What you have to do =
Write out the lines of the items below as a numbered list, from the line containing "Where should I" through the end of the items, skipping blank lines. Leave the pictures out.

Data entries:
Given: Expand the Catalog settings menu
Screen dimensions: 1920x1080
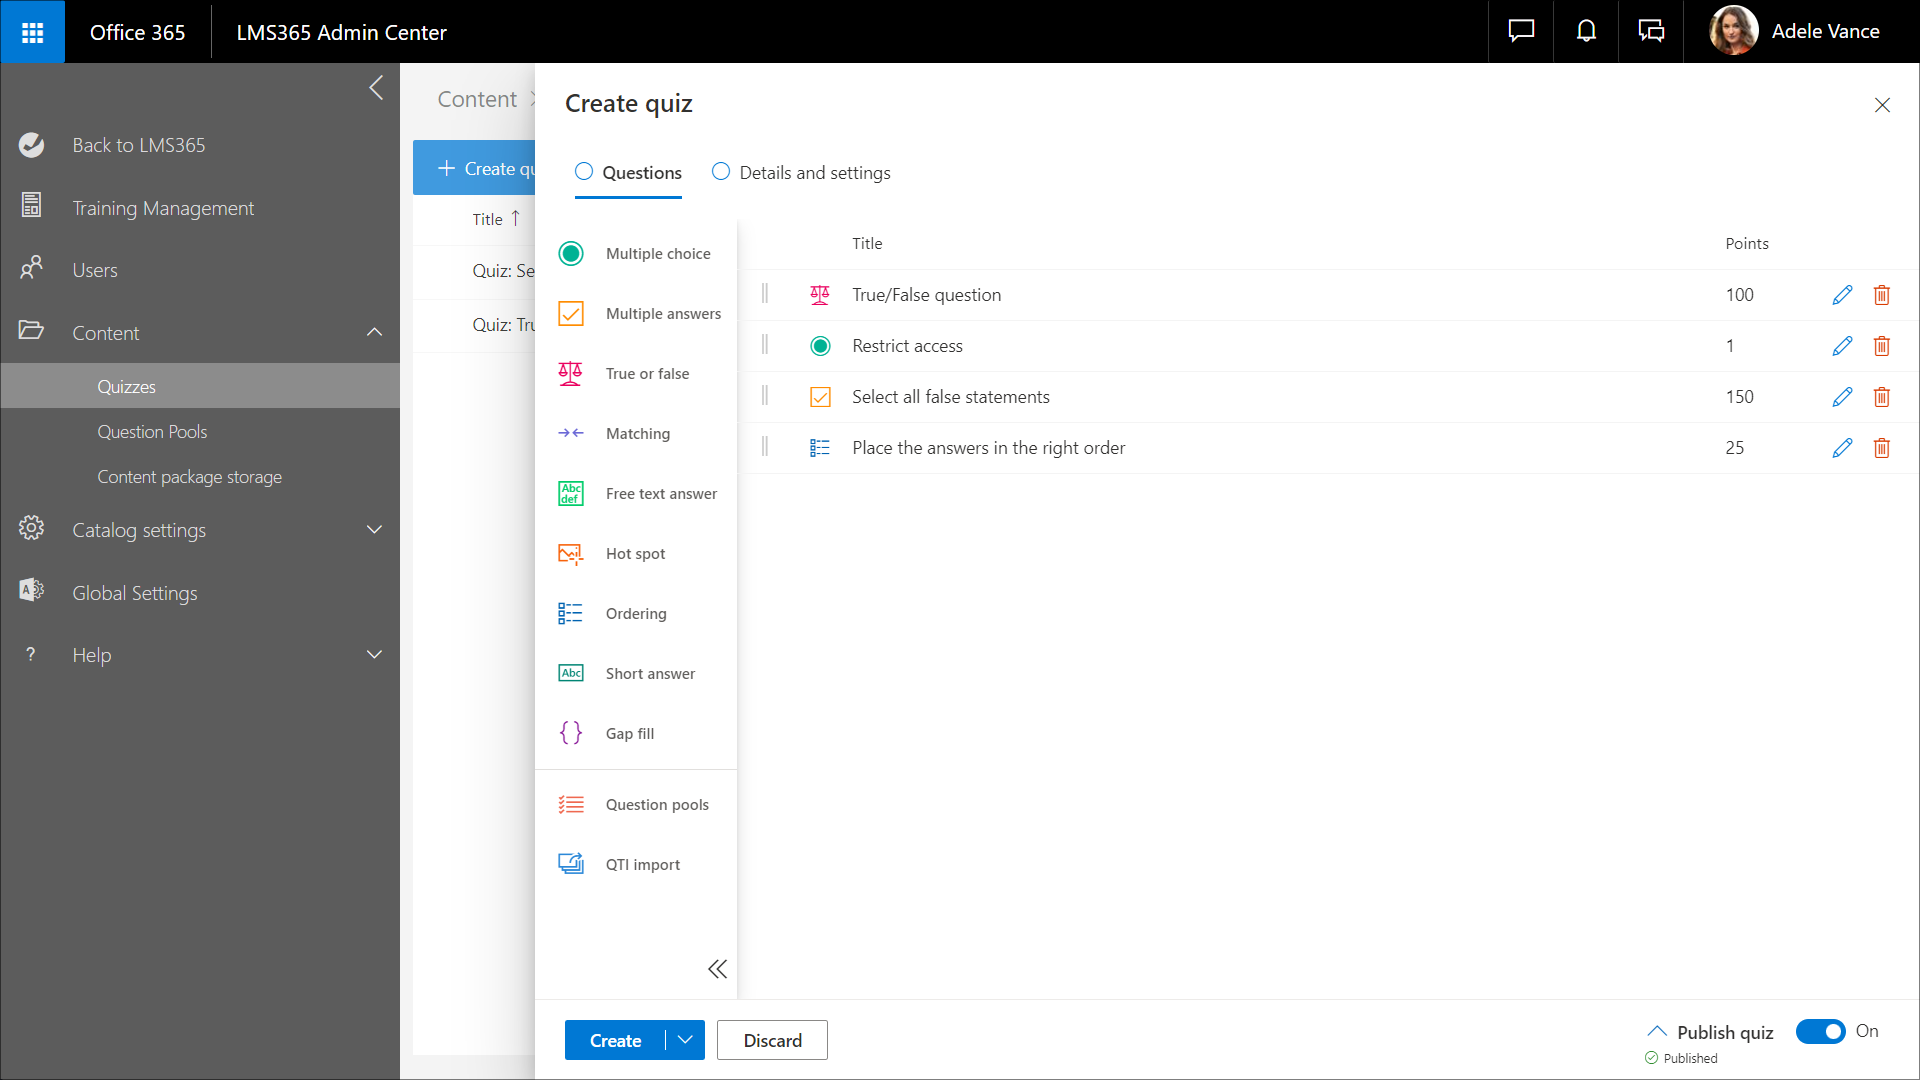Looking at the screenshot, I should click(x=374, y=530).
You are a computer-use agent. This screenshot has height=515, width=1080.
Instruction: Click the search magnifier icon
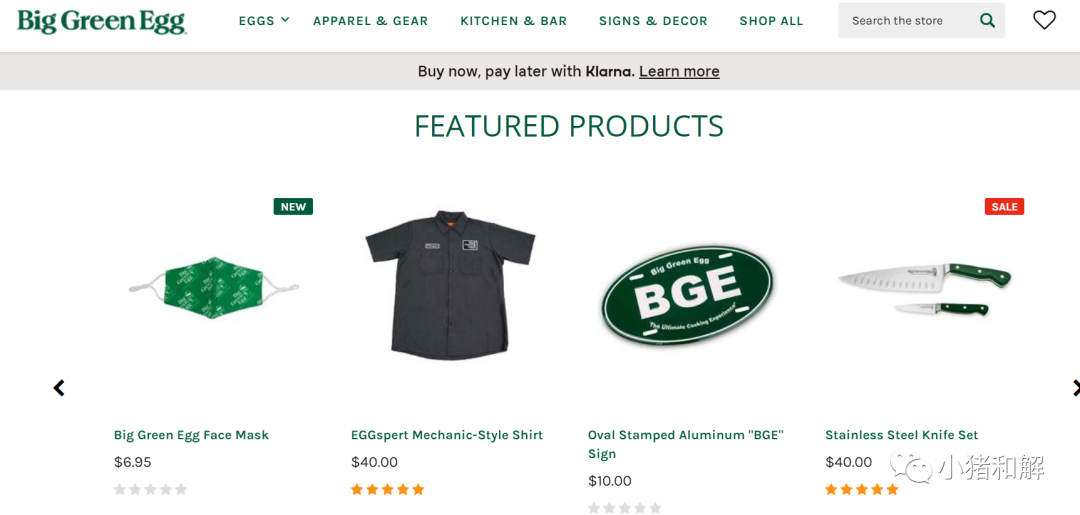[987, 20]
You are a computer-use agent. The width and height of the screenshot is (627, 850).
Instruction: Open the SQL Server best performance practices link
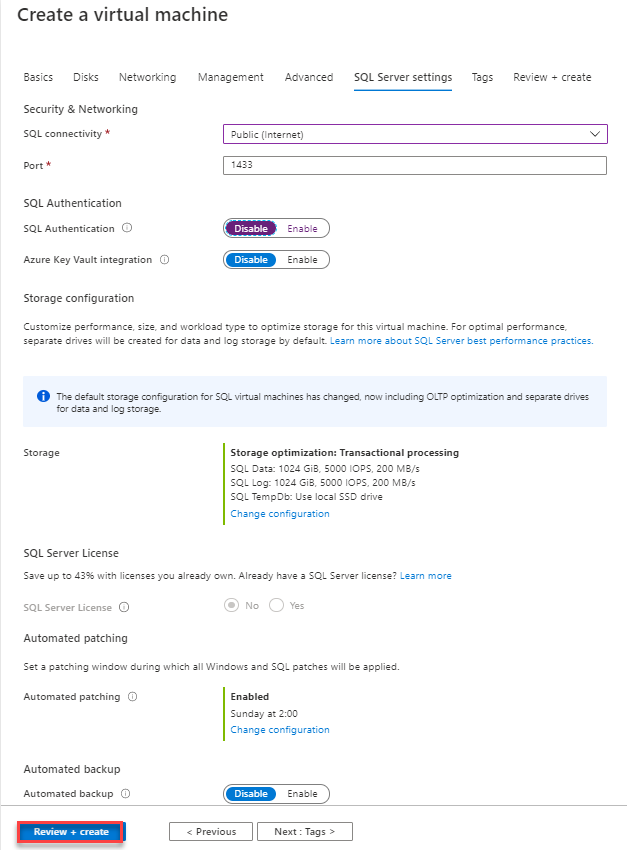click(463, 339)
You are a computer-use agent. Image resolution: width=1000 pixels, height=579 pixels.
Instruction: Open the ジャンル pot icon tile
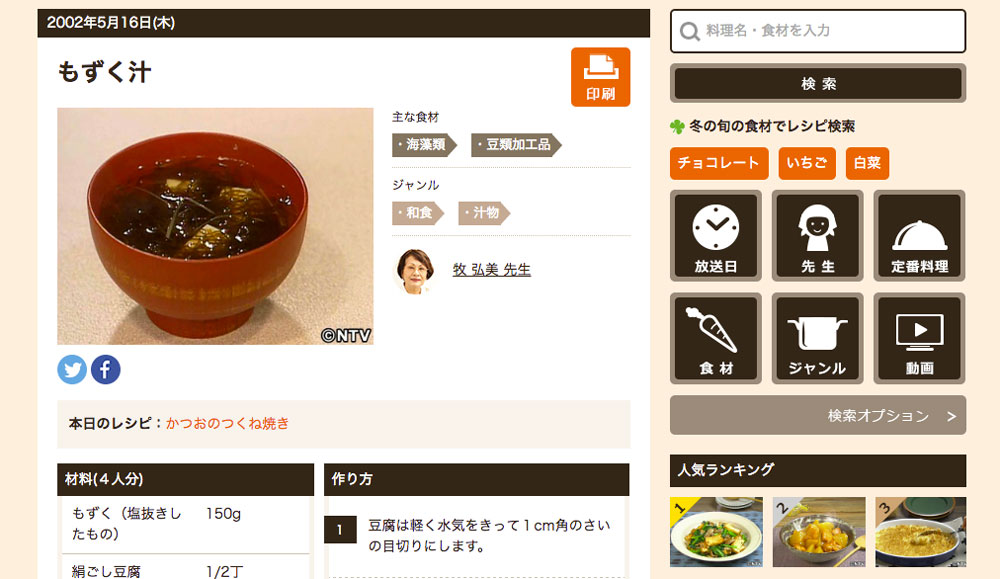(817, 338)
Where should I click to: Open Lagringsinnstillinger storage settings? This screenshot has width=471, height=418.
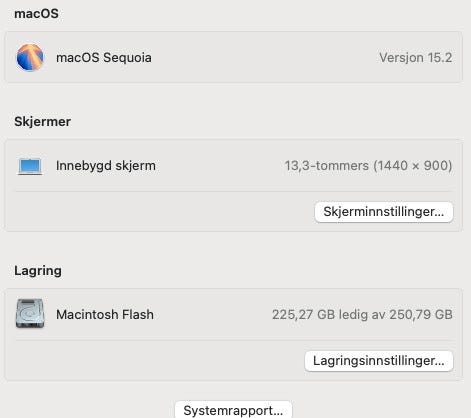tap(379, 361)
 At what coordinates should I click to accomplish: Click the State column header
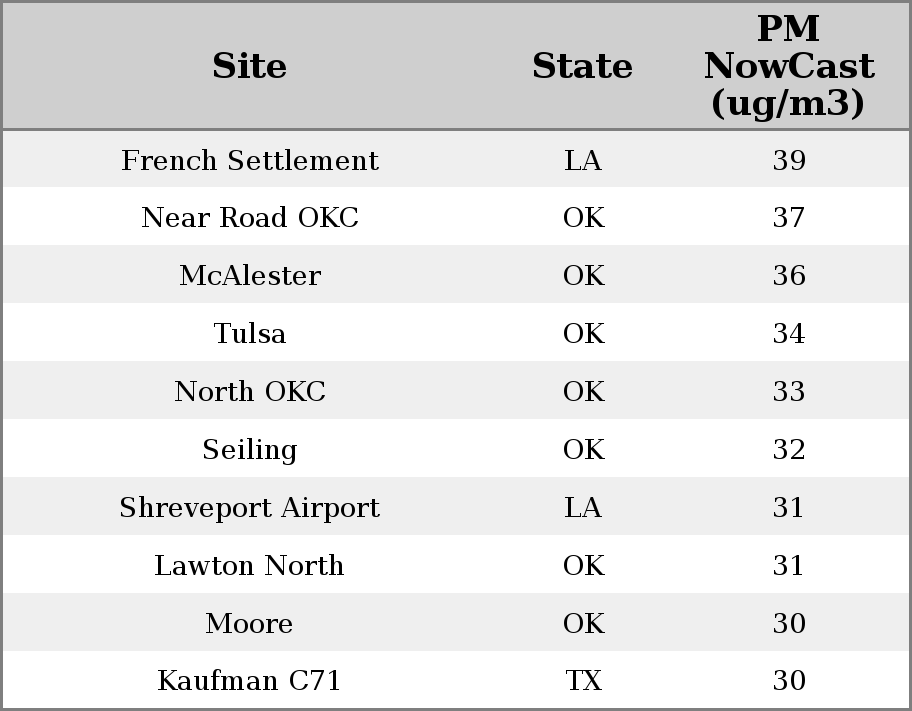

Exercise answer =
1. Where should I click to: Open Lagringsinnstillinger storage settings? This screenshot has width=471, height=418.
2. tap(379, 361)
3.  At what coordinates should I click to accomplish: Click the State column header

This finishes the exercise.